国際結婚をされているヤマザキマリさんの『ゆっくり急げ』という本の中に「お喋りエネルギーが炸裂」という話があり、「イタリアで最初に覚えたのは善いことでも悪いことでも胸中の思惑は言語化して表に出すということである」とあった。
そういえば私が青年時代はイタリア共産党が善くも悪くも元気で、吉井清文先生のイタリア訪問記などで、「テレビは毎晩のニュースで、政治について与党はこう言った共産党はこう言ったと、毎晩共産党の映像が流れる」という話を聞いたし、「普通の街角で政治の話が交わされ、だから俺は与党だ、俺はこうこうで共産党だという会話が自然に起こっている」という話に、さすがイタリア共産党だと思ったりしたが、ヤマザキマリさんの本でいうと、それはそもそもイタリア人(文化)の絶対的な?特徴のようである。
「イタリアの環境は、日本の『耐える、我慢する』といった美徳などとても受け入れてはくれないのである」「アジアやイスラム圏の国々でヒットしたテレビドラマ『おしん』がイタリアでは大不評だったのはわかりやすい」ともあった。
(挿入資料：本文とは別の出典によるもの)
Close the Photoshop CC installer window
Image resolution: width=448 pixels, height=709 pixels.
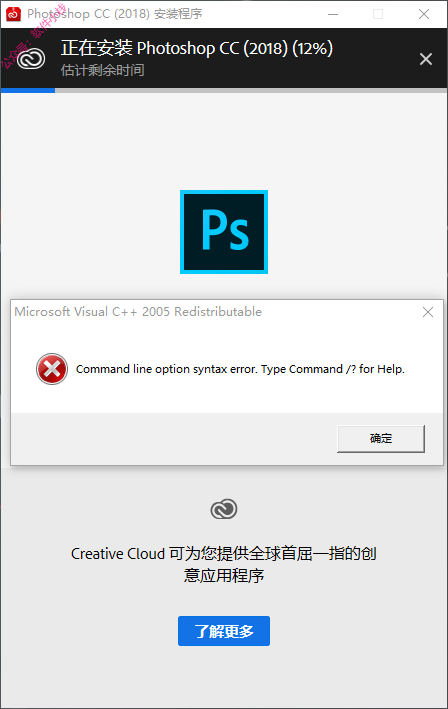click(424, 14)
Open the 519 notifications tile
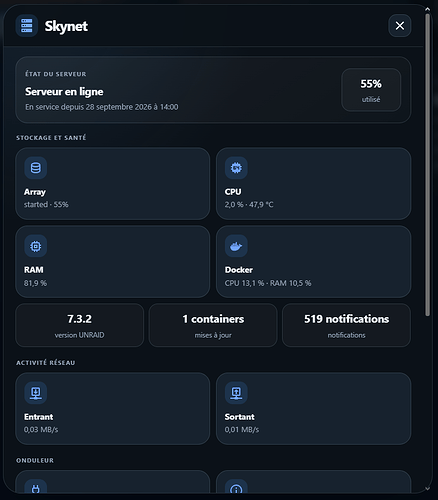Image resolution: width=438 pixels, height=500 pixels. tap(346, 325)
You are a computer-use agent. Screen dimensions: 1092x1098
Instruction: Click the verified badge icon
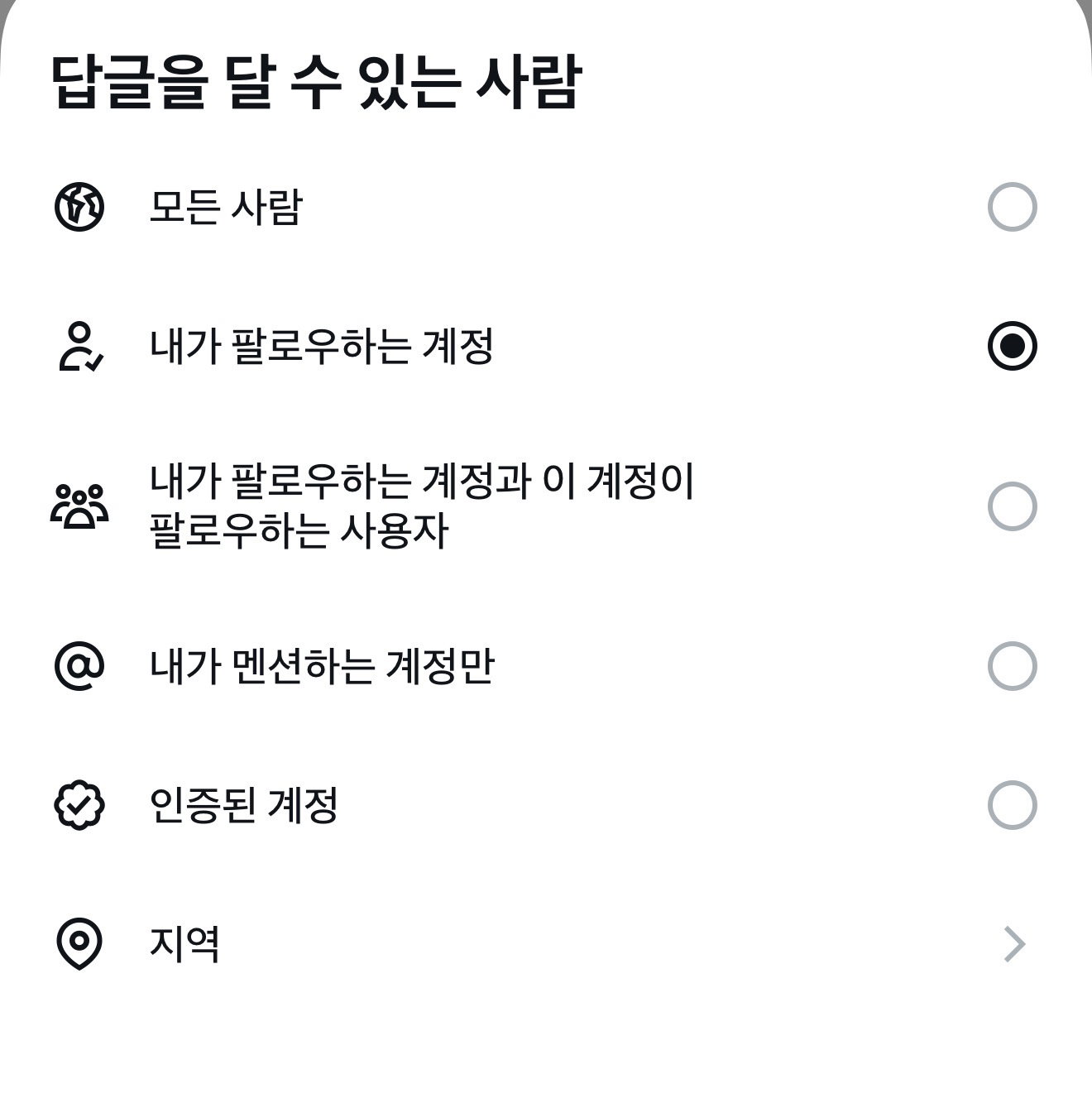click(x=79, y=805)
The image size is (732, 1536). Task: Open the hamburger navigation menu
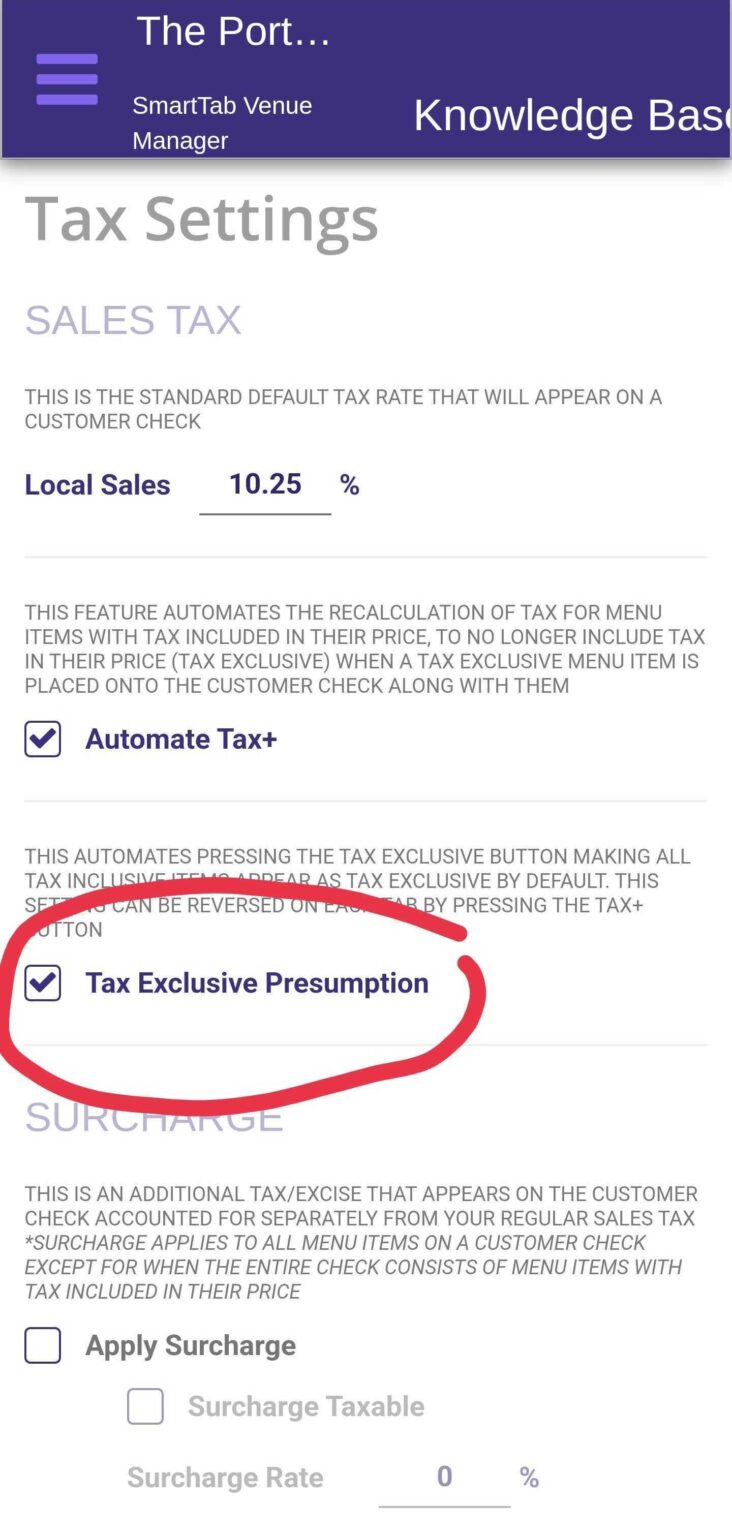click(x=67, y=79)
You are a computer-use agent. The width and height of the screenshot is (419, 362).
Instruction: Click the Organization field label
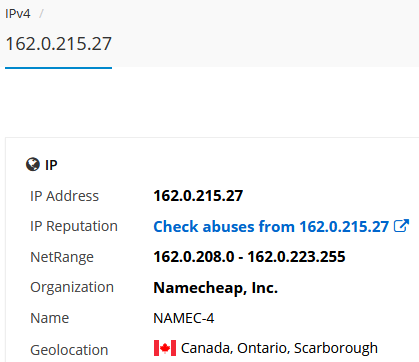pos(72,288)
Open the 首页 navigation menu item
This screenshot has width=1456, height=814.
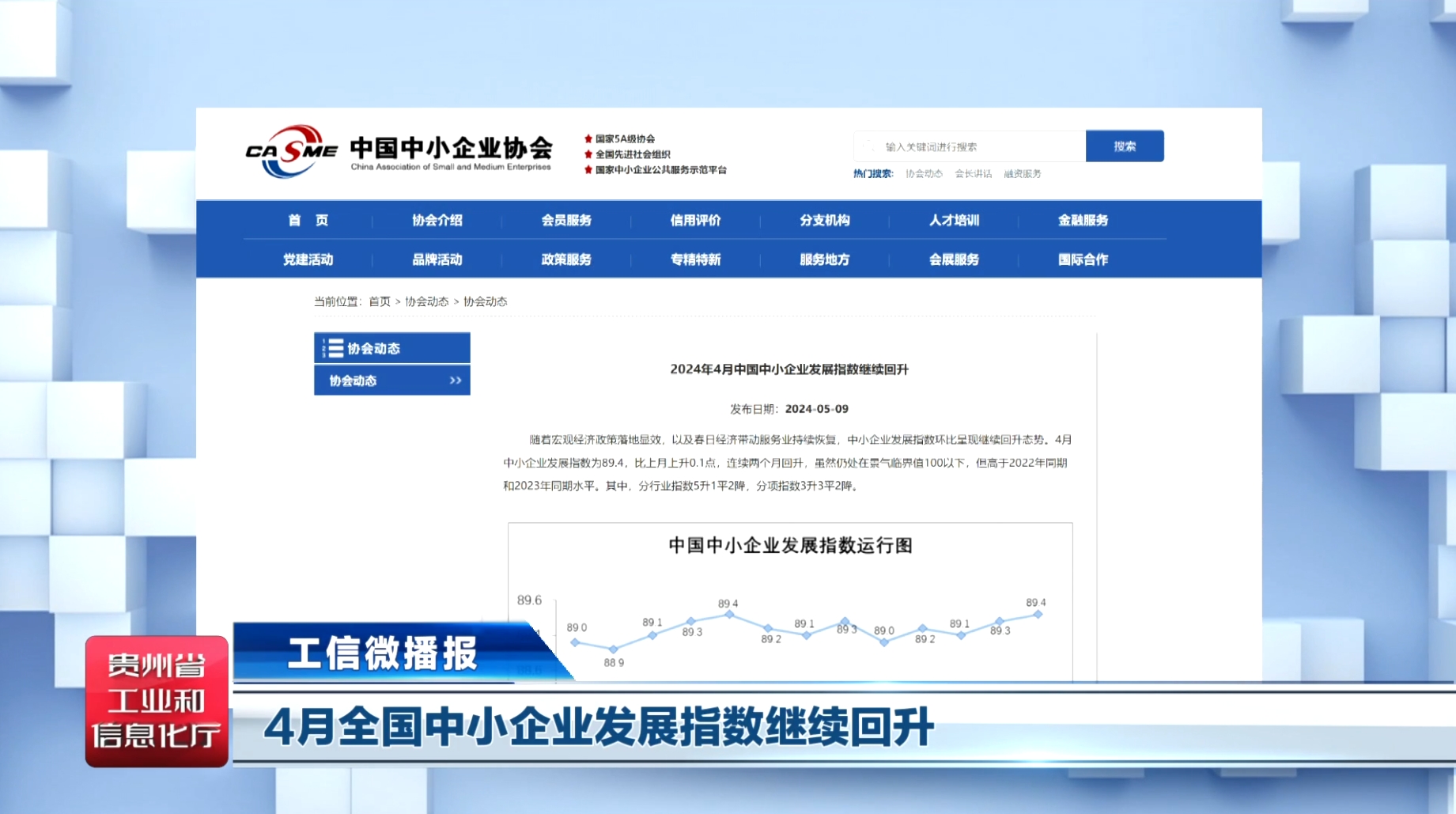tap(308, 220)
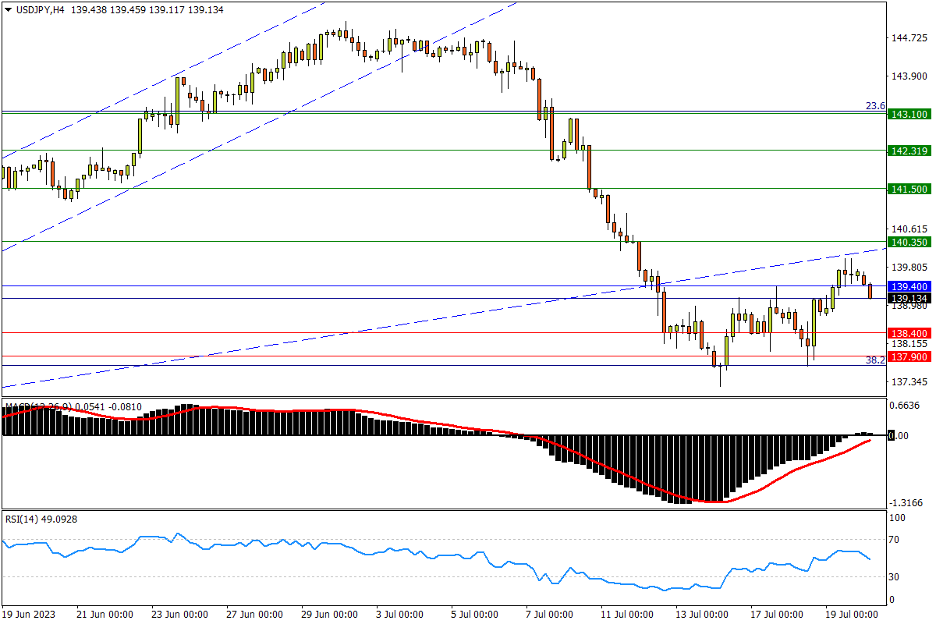Click the green 141.500 level label
This screenshot has width=936, height=624.
(909, 189)
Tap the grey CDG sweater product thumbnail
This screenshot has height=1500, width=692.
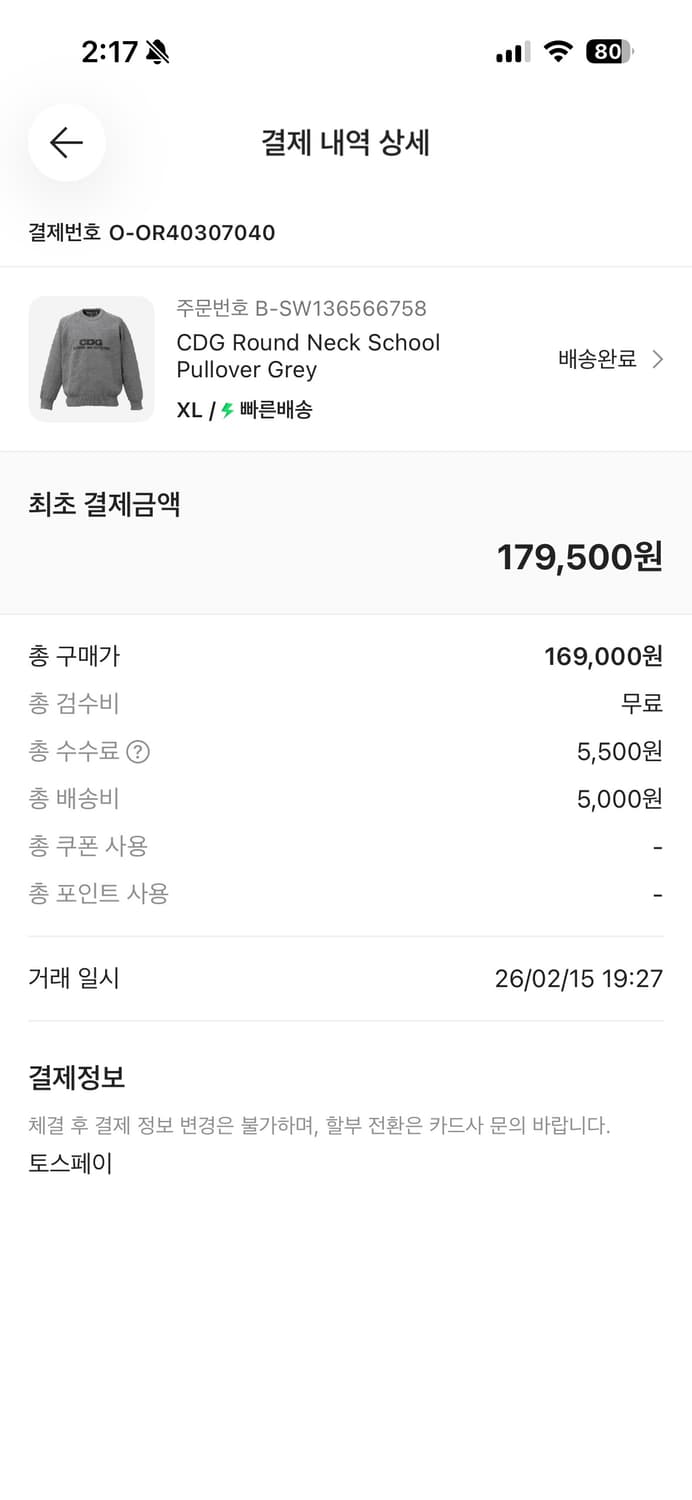(x=91, y=359)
こんなことを書いてみたのは、イタリアでは極右と言われている女性首相が堂々とトランプを批判している一方、この国では、国会にも記者会見にも顔を出して堂々と論戦することは嫌がり、「答えはSNSで言いますから」というような首相がいる現実。そして例えば沖縄を見ても、そういうアタマに習って匿名でフェイク、悪口を大量にまき散らす集団の行動がけっこうな結果を産んでいる現実に、少々気が滅入りかけていたからである。